##### MATERIAL PROVIDED
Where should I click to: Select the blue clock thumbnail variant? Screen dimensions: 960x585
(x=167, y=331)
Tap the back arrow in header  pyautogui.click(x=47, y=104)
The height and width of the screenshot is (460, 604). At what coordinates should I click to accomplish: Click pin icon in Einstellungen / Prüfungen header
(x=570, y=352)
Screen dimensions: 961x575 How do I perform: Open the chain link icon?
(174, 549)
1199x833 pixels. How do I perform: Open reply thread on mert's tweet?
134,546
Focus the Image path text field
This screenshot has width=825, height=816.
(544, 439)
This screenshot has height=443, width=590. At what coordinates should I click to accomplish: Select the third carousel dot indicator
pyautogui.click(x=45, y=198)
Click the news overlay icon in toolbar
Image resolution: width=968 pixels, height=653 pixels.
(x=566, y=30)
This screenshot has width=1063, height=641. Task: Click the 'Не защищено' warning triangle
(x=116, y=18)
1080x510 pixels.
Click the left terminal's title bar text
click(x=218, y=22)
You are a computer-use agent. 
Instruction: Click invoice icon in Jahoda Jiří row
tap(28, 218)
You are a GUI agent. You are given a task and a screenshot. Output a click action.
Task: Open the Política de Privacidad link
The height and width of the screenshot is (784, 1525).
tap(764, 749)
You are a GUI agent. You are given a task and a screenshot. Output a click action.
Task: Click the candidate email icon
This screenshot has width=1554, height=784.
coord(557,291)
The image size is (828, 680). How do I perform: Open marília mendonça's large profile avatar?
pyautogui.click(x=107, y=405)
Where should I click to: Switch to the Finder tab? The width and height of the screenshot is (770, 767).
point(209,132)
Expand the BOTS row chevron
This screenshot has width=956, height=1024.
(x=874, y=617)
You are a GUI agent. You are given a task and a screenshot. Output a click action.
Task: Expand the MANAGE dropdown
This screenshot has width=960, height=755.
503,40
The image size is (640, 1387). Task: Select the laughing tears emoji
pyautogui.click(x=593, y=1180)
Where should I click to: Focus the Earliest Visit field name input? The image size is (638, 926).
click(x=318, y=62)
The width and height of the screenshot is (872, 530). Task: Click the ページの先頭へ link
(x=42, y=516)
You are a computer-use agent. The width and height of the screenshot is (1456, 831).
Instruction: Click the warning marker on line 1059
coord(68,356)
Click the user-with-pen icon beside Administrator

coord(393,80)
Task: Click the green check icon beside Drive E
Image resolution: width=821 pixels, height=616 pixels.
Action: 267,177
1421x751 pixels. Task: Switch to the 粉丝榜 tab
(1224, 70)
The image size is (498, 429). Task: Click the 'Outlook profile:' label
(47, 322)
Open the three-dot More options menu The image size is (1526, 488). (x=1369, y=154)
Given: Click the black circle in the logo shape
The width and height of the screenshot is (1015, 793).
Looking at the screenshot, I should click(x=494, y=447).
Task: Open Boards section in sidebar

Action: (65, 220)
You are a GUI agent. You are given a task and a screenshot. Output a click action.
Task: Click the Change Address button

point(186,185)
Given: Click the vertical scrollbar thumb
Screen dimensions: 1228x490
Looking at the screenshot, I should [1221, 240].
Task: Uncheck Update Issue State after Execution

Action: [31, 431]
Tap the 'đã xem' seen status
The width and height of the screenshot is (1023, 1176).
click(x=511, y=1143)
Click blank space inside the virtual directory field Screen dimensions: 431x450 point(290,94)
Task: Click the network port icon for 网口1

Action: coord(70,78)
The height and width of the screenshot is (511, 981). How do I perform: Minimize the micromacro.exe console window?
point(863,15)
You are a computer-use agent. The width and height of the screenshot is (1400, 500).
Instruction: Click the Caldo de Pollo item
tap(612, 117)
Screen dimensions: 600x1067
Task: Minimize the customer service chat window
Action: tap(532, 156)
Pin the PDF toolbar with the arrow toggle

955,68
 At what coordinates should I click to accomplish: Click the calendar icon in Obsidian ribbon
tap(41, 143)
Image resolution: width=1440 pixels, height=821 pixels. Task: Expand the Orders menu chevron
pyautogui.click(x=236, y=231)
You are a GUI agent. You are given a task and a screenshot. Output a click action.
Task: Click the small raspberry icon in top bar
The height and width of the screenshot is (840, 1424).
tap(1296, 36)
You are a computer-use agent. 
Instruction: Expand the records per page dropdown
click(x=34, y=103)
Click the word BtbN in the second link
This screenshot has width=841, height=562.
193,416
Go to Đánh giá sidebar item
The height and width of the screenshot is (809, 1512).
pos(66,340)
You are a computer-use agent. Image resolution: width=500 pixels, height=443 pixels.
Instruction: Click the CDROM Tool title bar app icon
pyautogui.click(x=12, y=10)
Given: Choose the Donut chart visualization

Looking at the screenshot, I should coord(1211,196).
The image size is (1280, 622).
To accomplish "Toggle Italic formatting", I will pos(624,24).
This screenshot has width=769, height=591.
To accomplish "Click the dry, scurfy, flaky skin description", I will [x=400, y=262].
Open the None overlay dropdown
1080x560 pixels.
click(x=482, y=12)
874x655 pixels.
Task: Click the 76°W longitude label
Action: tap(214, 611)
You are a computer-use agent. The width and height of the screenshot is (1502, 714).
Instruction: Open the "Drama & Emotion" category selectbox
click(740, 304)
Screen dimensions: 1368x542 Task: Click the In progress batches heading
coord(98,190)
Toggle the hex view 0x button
##########
• [WHAT NEEDS TO BE DONE]
Of the entries listed above, reproduce only the lines starting at the line containing "Where should I click to: Focus" and ending at the line containing "is (1456, 831).". Include both, exactly as they stand.

• [RESPONSE TO THE TASK]
Where should I click to: Focus the Earliest Visit field name input? The image size is (638, 926).
click(x=318, y=62)
The width and height of the screenshot is (872, 530). Task: Click the ページの先頭へ link
(x=42, y=516)
You are a computer-use agent. The width and height of the screenshot is (1456, 831).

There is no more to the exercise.